##### EXTRACTED TEXT #####

No scalable path. Hiring more claims handlers was not viable. The broker processed 3,000 claims per month and expected volume to double within 18 months following a partnership with a major insurer. They needed automation that handled the complexity of real-world insurance documents without requiring clean, standardised inputs.

The Approach

RG INSYS designed a three-stage pipeline: document ingestion, AI-powered extraction, and automated triage with human-in-the-loop review for edge cases.

Intelligent document ingestion: Claims arrived via email, web upload, or API from partner systems. We built a unified ingestion layer that classified incoming files by type (claim form, police report, repair estimate, photo evidence, medical report) using a fine-tuned document classification model. Each document was OCR-processed using AWS Textract for structured forms and a vision LLM for handwritten or poorly scanned inputs.

LLM-powered data extraction: Once classified, each document was processed by an extraction pipeline built on GPT-4 with structured output schemas. The system extracted policy numbers, claimant details, incident dates, damage descriptions, estimated amounts, and third-party information. Extracted data was validated against the broker's policy database via API, flagging mismatches for human review.

##### LISTED RECORDS #####

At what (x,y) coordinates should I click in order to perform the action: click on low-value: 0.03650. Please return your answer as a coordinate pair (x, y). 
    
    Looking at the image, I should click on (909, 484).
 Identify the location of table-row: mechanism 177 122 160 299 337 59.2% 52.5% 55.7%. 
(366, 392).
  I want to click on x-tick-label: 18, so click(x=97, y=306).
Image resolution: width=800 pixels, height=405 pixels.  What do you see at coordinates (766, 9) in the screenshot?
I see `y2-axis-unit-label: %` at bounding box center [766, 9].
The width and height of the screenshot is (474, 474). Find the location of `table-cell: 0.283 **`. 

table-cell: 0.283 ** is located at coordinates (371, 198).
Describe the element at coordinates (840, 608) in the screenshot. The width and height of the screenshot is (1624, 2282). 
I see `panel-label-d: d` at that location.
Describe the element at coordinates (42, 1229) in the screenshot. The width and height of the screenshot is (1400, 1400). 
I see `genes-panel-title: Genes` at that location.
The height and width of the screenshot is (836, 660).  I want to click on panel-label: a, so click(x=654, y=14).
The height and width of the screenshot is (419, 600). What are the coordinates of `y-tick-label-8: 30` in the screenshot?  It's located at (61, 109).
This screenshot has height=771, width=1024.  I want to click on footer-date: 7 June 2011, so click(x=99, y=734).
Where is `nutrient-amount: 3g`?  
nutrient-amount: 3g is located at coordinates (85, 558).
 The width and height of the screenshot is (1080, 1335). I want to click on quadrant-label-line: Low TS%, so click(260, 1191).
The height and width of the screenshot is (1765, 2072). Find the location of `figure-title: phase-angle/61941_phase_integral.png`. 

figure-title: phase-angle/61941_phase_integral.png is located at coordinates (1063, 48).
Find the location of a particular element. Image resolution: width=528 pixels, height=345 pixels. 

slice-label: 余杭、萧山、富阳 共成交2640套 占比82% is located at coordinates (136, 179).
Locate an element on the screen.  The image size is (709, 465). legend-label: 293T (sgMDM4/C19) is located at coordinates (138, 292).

#####

** PROBLEM DESCRIPTION **
Rewrite the claims automation text from "RG INSYS designed" up to and including "poorly scanned inputs.", putting "intake" wherever "ingestion" appears.

** SOLUTION TO THIS EXERCISE **
RG INSYS designed a three-stage pipeline: document intake, AI-powered extraction, and automated triage with human-in-the-loop review for edge cases.

Intelligent document intake: Claims arrived via email, web upload, or API from partner systems. We built a unified intake layer that classified incoming files by type (claim form, police report, repair estimate, photo evidence, medical report) using a fine-tuned document classification model. Each document was OCR-processed using AWS Textract for structured forms and a vision LLM for handwritten or poorly scanned inputs.